1. Field of the Invention
The disclosure relates to a phosphor, and in particular relates to a white light emitting device utilizing the same.
2. Description of the Related Art
Use of white light emitting diodes is a major trend in modern illumination due to the energy-saving, low pollution, and long lifetime thereof. The critical points for total luminous efficiency in the illumination devices are not only the inherent brightness of LEDs but also the LED phosphors used.
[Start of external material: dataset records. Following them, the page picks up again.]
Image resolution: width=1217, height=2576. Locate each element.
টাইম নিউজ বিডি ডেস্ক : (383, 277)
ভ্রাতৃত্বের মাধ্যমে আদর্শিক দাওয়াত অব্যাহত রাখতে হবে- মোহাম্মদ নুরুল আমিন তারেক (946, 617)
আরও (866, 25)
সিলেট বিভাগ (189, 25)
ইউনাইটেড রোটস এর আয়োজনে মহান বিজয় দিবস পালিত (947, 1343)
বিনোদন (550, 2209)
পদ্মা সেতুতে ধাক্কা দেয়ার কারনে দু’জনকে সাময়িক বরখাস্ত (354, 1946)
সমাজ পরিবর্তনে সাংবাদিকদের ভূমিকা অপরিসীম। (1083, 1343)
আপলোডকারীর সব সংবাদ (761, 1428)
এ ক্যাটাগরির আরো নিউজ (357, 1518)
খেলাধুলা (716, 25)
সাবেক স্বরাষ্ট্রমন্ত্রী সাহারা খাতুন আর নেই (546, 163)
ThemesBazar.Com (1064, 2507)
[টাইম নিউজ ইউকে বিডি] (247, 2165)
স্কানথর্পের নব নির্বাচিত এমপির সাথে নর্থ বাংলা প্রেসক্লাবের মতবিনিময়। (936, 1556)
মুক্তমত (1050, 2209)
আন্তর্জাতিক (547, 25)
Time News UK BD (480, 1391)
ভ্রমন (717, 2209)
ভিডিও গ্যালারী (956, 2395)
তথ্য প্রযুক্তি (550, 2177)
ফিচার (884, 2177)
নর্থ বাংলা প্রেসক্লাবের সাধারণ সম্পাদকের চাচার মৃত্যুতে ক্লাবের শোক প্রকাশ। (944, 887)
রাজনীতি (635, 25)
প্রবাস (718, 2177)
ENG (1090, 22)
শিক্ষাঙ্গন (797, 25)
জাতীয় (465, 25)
The general commercially available white light LED is a blue LED (emission wavelength of 460 nm to 480 nm) collocated with a yellow phosphor, which has poor color-rendering due to the lack of red light. In other words, a white light LED utilizing a combination of red and yellow phosphors have better color rendering than the white light LED only utilizing the yellow phosphor. However, the major commercially available blue light excitable red phosphors are nitrides or sulfides, which have an emission wavelength of 620 nm to 650 nm. The red phosphors of nitride have high stability, but need expensive starting materials (e.g. strontium nitride and barium nitride) and expensive processes (e.g. high temperature and high pressure) for fabrication thereof. The cost of the red phosphor of sulfide is low, but it is not suitable for application in LEDs due to low chemical stability thereof. Recently, an orange red phosphor of silicate has been used to collocate with a yellow phosphor and blue LED to complete a white light LED with high color rendering. The usual orange red phosphor of silicate is (CaSr)2SiO4:Eu2+ (BOS600) and has an emission spectrum of 580 nm to 600 nm, a relatively low cost, good illumination efficiency, and better chemical stability than the red phosphor of sulfide. However, the thermal stability of BOS600 is not sufficient. Accordingly, an orange red phosphor having good illumination efficiency, a low cost, and excellent thermal stability is called-for.